The most recent papers in this journal that describe radial head replacement or reconstruction for a similar cohort of patients report average losses of extension of only 14° and 7°, respectively1,2 with no recurrent instability. However the long term results in terms of degenerative disease are not known. For radial head replacement at least these represent the best results from any centre, yet many have reported poor results with high complication rates, some prostheses having been taken off the market. It is a salutary lesson that at 14 to 46 years of follow-up the results of closed reduction of the dislocation, with or without simple excision of the radial head, are that flexion returns to normal and only 10° of extension, on average, are lost, with no recurrent instability. Furthermore the rate of clinically significant elbow arthritis is vanishingly low though X-ray changes of degenerative change are common. In keeping with other studies on elbow trauma, however, there is seldom any loss of joint space.

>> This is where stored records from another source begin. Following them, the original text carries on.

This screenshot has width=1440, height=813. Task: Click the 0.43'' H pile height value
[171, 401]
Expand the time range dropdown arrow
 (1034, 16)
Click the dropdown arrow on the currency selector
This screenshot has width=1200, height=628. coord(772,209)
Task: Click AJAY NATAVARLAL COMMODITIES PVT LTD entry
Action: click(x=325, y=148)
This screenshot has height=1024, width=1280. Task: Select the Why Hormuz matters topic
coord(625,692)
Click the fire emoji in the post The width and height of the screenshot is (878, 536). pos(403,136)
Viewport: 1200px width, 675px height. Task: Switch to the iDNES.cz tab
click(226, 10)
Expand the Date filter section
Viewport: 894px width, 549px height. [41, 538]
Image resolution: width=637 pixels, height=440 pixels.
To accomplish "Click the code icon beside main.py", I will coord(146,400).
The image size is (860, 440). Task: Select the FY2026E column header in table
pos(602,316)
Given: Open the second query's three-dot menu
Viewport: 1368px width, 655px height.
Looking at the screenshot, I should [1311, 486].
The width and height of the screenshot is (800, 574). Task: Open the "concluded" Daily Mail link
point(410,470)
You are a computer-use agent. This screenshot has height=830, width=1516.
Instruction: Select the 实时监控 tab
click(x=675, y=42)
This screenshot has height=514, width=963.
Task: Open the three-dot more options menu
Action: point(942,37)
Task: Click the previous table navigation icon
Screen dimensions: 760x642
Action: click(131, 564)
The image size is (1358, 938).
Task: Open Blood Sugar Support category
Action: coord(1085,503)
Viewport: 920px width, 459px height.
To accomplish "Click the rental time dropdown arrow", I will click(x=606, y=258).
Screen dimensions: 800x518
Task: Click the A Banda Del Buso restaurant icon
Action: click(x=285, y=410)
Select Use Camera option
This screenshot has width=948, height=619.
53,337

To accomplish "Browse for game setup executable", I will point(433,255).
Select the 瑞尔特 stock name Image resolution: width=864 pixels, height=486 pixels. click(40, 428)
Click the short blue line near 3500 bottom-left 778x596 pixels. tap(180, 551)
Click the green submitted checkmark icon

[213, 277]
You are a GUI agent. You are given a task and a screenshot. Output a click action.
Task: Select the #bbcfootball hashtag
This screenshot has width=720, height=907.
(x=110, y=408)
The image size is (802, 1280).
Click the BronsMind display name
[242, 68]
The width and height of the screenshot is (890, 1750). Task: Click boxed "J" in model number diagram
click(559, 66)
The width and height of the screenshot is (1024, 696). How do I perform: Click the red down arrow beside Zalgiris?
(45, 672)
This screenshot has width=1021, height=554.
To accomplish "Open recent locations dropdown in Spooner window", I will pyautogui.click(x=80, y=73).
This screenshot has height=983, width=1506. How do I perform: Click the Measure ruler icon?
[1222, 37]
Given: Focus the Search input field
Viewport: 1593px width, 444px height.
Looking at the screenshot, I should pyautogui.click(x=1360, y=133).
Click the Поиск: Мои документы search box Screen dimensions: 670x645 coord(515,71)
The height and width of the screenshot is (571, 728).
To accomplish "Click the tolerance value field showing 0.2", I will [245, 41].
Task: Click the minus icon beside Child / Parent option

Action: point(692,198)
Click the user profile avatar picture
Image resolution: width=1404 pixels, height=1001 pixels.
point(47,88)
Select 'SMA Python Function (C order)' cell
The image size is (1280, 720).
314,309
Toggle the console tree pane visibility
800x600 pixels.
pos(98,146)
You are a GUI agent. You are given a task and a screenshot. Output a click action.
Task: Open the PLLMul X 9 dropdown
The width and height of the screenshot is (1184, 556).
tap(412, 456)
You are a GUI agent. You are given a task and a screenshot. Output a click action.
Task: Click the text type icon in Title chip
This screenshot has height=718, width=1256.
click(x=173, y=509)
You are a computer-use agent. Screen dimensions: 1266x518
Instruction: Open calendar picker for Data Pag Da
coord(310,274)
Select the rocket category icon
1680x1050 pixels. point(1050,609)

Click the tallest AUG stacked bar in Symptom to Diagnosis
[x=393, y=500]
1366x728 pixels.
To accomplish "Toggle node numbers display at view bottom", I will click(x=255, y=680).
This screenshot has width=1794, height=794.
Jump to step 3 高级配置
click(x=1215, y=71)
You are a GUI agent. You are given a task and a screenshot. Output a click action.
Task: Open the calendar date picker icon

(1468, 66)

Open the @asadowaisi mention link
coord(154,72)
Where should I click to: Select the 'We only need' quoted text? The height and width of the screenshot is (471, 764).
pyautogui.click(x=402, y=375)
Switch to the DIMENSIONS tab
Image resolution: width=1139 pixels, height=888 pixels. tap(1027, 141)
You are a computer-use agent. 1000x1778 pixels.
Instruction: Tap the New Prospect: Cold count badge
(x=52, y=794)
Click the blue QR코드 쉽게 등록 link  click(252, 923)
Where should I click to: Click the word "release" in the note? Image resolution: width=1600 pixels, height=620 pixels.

The disheartening aspect of reading a paper like this is that it reinforces the realisation that randomised controlled trials to determine whether modern surgical interventions are better than traditional, more conservative, treatment are all but impossible. Indeed the epidemiological power of this study is only possible because individuals have a National Identity number that is used across all government departments. With knowledge of a patient’s identity number their current whereabouts can be traced easily and contact becomes possible. Since this state of affairs is unlikely to become the norm internationally, and even if it did decades would have to pass before long-term data became available, then we have to thank the Scandinavians for information like this that is not available from anywhere else.
However this study also reminds us that best practice does not always mean using the most talked-about technique or implant. Each case still has to be taken on its merits and, for many fracture dislocations of the elbow, radial head reconstruction or replacement has a very valid part to play. However there will remain circumstances, probably more commonly encountered than many young surgeons believe, where closed reduction alone, or in combination with simple radial head excision, could give entirely satisfactory results without a significant risk of complications.
1. Dotzis A, Cochu G, Mabit C, Charissoux JL, Arnaud JP. Comminuted fractures of the radial head treated by the Judet floating radial head prosthesis. J Bone Joint Surg [Br] 2006;88-B:760-4.
2. Ikeda M, Yamashina Y, Kamimoto M, Oka Y. Open reduction and internal fixation of comminuted fractures of the radial head using low-profile mini-plates. J Bone Joint Surg [Br] 2003;85-B:1040-4.